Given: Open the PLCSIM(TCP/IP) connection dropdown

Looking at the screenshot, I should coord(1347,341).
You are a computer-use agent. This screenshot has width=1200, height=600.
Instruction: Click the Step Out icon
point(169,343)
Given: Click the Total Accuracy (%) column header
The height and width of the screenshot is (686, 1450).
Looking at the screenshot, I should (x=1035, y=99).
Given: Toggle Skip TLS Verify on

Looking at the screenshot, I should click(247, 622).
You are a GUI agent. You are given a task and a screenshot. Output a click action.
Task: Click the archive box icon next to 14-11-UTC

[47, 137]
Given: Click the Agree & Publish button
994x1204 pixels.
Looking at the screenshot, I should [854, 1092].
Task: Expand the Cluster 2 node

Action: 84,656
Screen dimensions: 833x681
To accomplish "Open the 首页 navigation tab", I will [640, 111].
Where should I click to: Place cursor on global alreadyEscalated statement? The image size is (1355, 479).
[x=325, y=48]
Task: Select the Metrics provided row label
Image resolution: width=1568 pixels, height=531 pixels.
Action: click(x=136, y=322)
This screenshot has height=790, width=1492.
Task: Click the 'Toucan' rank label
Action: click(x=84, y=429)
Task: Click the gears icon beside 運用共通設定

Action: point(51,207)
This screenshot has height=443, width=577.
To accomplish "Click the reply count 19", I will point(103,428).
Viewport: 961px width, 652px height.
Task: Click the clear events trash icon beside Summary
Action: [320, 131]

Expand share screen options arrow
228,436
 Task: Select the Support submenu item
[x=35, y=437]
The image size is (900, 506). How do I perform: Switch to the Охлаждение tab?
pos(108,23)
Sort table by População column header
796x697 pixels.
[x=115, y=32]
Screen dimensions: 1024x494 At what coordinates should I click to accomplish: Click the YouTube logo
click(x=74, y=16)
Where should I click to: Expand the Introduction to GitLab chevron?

┄┄┄┄┄┄┄┄┄┄

- _TASK_: Return the entries above word for word.

- _ANSWER BOX_:
Given: Open the PLCSIM(TCP/IP) connection dropdown

Looking at the screenshot, I should coord(1347,341).
You are a computer-use agent. This screenshot has width=1200, height=600.
Instruction: Click the Step Out icon
point(169,343)
Given: Click the Total Accuracy (%) column header
The height and width of the screenshot is (686, 1450).
Looking at the screenshot, I should (x=1035, y=99).
Given: Toggle Skip TLS Verify on

Looking at the screenshot, I should click(247, 622).
You are a GUI agent. You are given a task and a screenshot. Output a click action.
Task: Click the archive box icon next to 14-11-UTC

[47, 137]
Given: Click the Agree & Publish button
994x1204 pixels.
Looking at the screenshot, I should [854, 1092].
Task: Expand the Cluster 2 node

Action: 84,656
Screen dimensions: 833x681
To accomplish "Open the 首页 navigation tab", I will [640, 111].
Where should I click to: Place cursor on global alreadyEscalated statement? The image size is (1355, 479).
[x=325, y=48]
Task: Select the Metrics provided row label
Image resolution: width=1568 pixels, height=531 pixels.
Action: click(x=136, y=322)
This screenshot has height=790, width=1492.
Task: Click the 'Toucan' rank label
Action: click(x=84, y=429)
Task: Click the gears icon beside 運用共通設定

Action: point(51,207)
This screenshot has height=443, width=577.
To accomplish "Click the reply count 19", I will point(103,428).
Viewport: 961px width, 652px height.
Task: Click the clear events trash icon beside Summary
Action: [320, 131]

Expand share screen options arrow
228,436
 Task: Select the Support submenu item
[x=35, y=437]
The image size is (900, 506). How do I perform: Switch to the Охлаждение tab?
pos(108,23)
Sort table by População column header
796x697 pixels.
[x=115, y=32]
Screen dimensions: 1024x494 At what coordinates should I click to accomplish: Click the YouTube logo
click(x=74, y=16)
Where should I click to: Expand the Introduction to GitLab chevron?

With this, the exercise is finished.